WET & WARM WINTER WEATHER WARNING
Perfect conditions for turf diseases
With this year’s wet and warm winter weather creating the perfect conditions for turf diseases such as fusarium, snow mould and anthracnose to thrive, maintaining healthy rhizosphere conditions is the first step in preventing infections from detracting from turf performance and appearance.
That is the advice from Richard Brown of Germinal who recommends that an early season application of a rhizobacteria enhanced fertiliser will not only provide plants with vital nutrients, but will also promote healthy root development and protect against soil borne seedling diseases.
“Apart from the occasional, brief period of colder weather, many parts of the UK have experienced unseasonably wet and warm weather throughout much of the winter,” says Richard Brown, Amenity Sales Manager for Germinal. “Whether this is simply a short-term weather pattern or a sign of things to come only time will tell, but turf professionals need to be wary of the dangers that these conditions can have on turf quality and performance.”
Mr Brown therefore emphasises the need for turf professionals to give extra consideration to soil health and to pay particular attention to the vitality of the rhizosphere.
Rhizobacteria belonging to the Bacillus genus can reduce the threat of soil borne diseases by protecting roots from harmful pathogens including snow mould and fusarium
“Plant growth and health is influenced by many abiotic and biotic factors, with the rhizosphere - the thin layer of soil immediately surrounding plant roots - especially important for root activity and metabolism,” Mr Brown explains. “This zone is populated by an abundance of microorganisms including beneficial pathogens - rhizobacteria - and harmful pathogens including nematodes and the soil borne fungi which cause diseases such as fusarium, snow mould and anthracnose.”
Of the beneficial bacteria found in the rhizosphere, the Bacillus genus is the most abundant.
“The plant growth promoting activity of some members of the Bacillus genus has been known for many years,” Mr Brown adds, “with Bacillus subtilis and Bacillus amyloliquefaciens the most commonly used commercially available soil enhancing bacteria.
“All Bacillus strains provide some protection from harmful pathogens by colonating and growing on roots, but only specific strains cover the entire root surface from top to tip to create a truly impenetrable barrier.”

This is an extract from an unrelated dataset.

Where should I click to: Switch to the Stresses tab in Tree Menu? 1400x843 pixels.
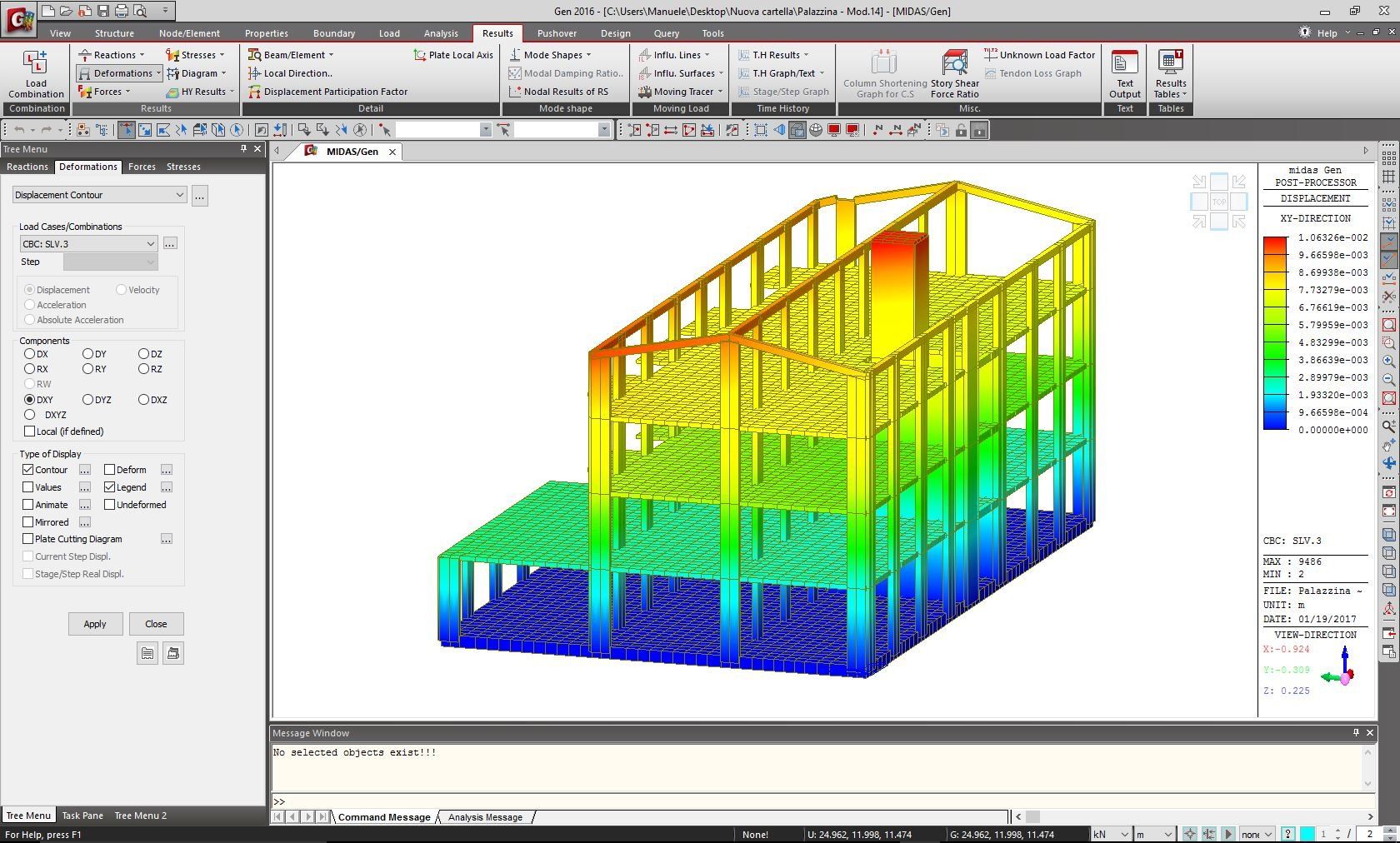(x=183, y=167)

Two strains of rhizobacteria which provide protection across the entire root surface are B.subtilis E4-CDX and B.amyloliquefaciens R6-CDX. “Both of these strains provide full root protection and prevent soil borne diseases from infecting grass plants and detracting from the appearance and vigour of sports pitches and fine turf areas. When applied in a timely, proactive manner they can even mitigate the need for expensive fungicide programmes by preventing the diseases from taking hold.”

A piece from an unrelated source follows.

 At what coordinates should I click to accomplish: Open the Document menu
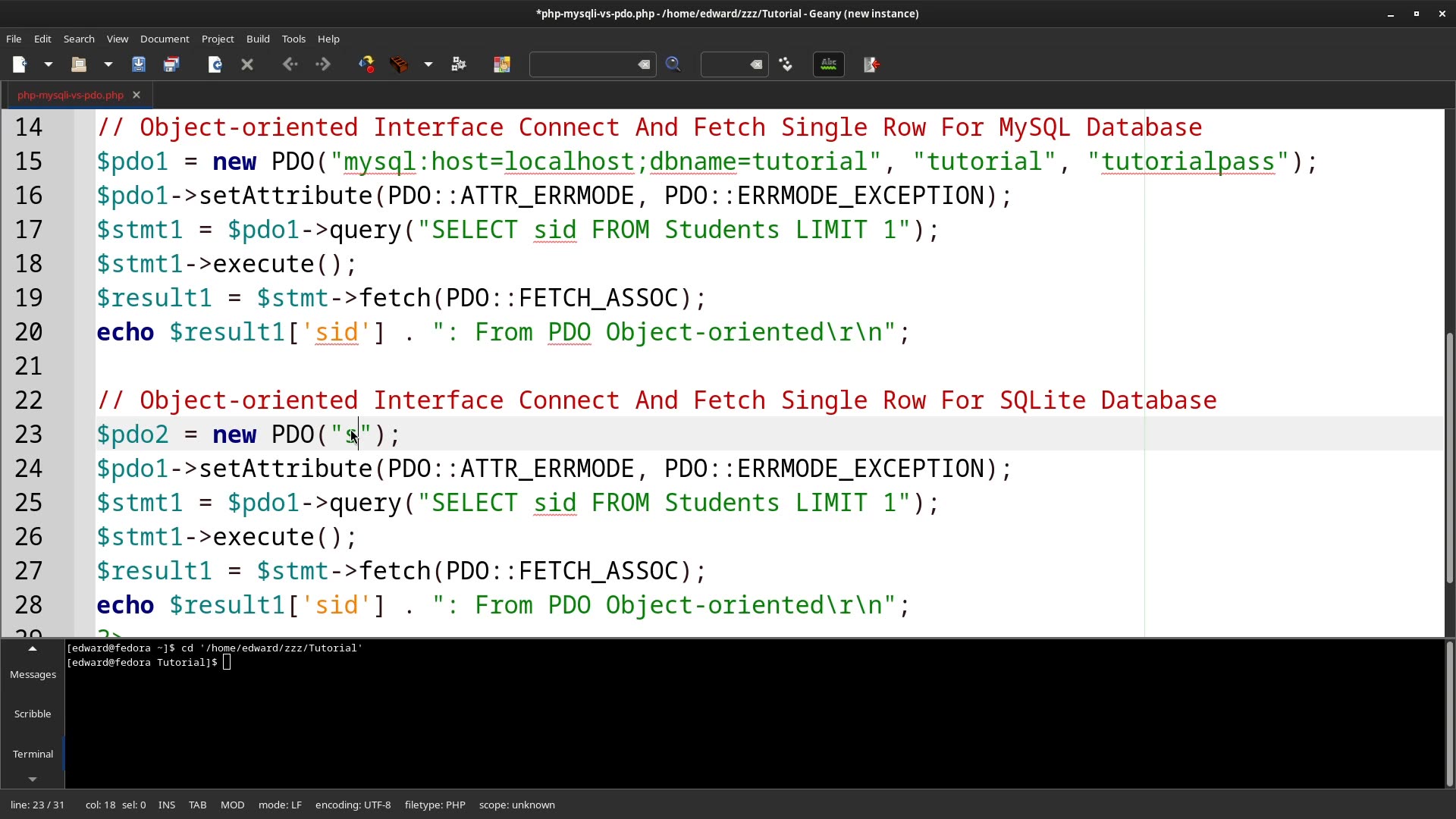click(165, 39)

B.subtilis E4-CDX and B.amyloliquefaciens R6-CDX are found exclusively within Compo’s Fertilis compound and Vitanica liquid fertiliser ranges.
“When combined with liquid and granular fertilisers, B.subtilis and B.amyloliquefaciens provide a readily-available source of nutrients in combination with a proven disease inhibition effect,” Mr Brown continues. “By applying products such as Fertilis Swing, Fertilis Speed and Vitanica RZ to well-aerated soils with a base temperature of 10oC or higher, these specialist fertilisers provide grass swards with three distinct benefits: improved wear-tolerance and visual appearance along with improved disease resistance for up to 42 days.”